## [ASSIGNMENT]
Gather all lines with "agent" from the records.
(Beginning of SOURCE MATERIAL)
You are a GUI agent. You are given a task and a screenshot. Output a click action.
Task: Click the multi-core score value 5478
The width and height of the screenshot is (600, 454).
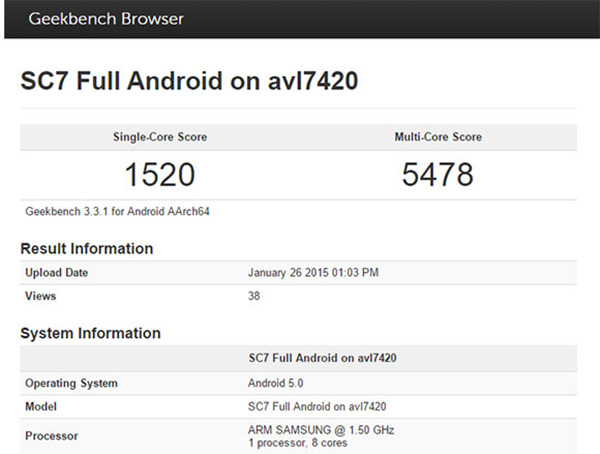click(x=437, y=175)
(End of SOURCE MATERIAL)
(Beginning of SOURCE MATERIAL)
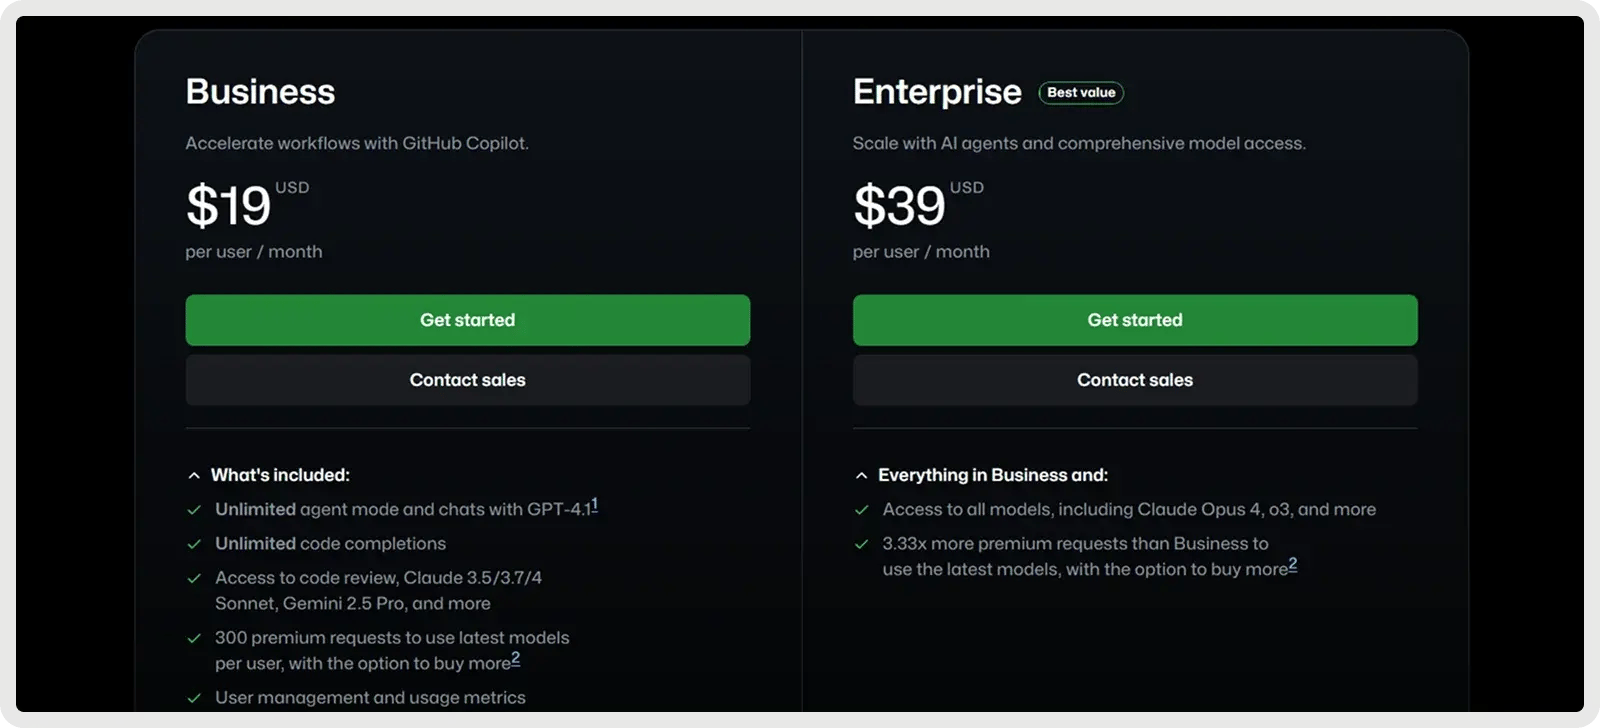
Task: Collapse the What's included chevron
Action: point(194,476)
(End of SOURCE MATERIAL)
(Beginning of SOURCE MATERIAL)
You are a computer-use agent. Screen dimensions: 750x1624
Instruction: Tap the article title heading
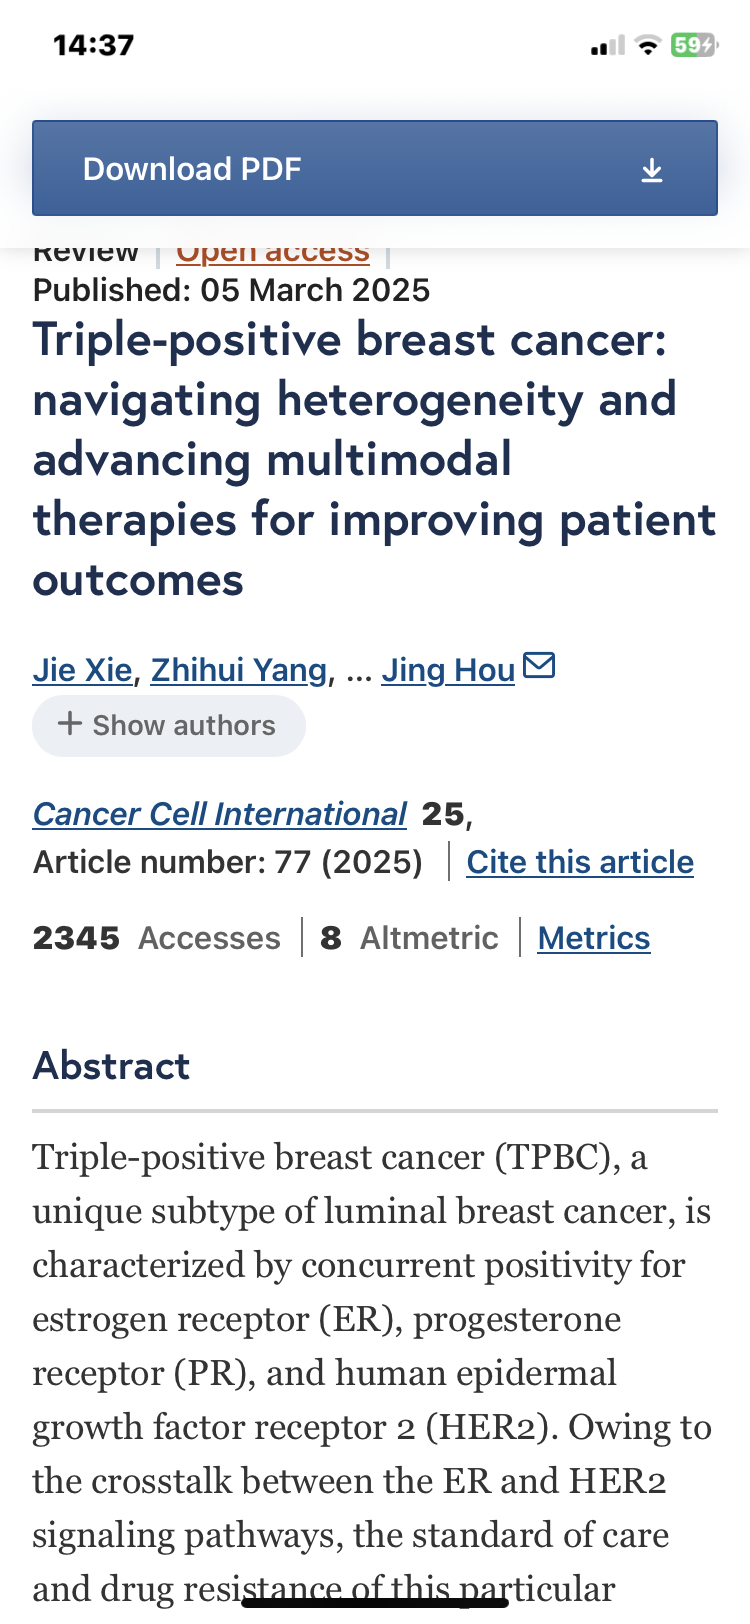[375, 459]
(End of SOURCE MATERIAL)
## [EXERCISE ANSWER]
You are a GUI agent. You are given a task and a screenshot. Output a click action.
You are a computer-use agent. Screen dimensions: 750x1624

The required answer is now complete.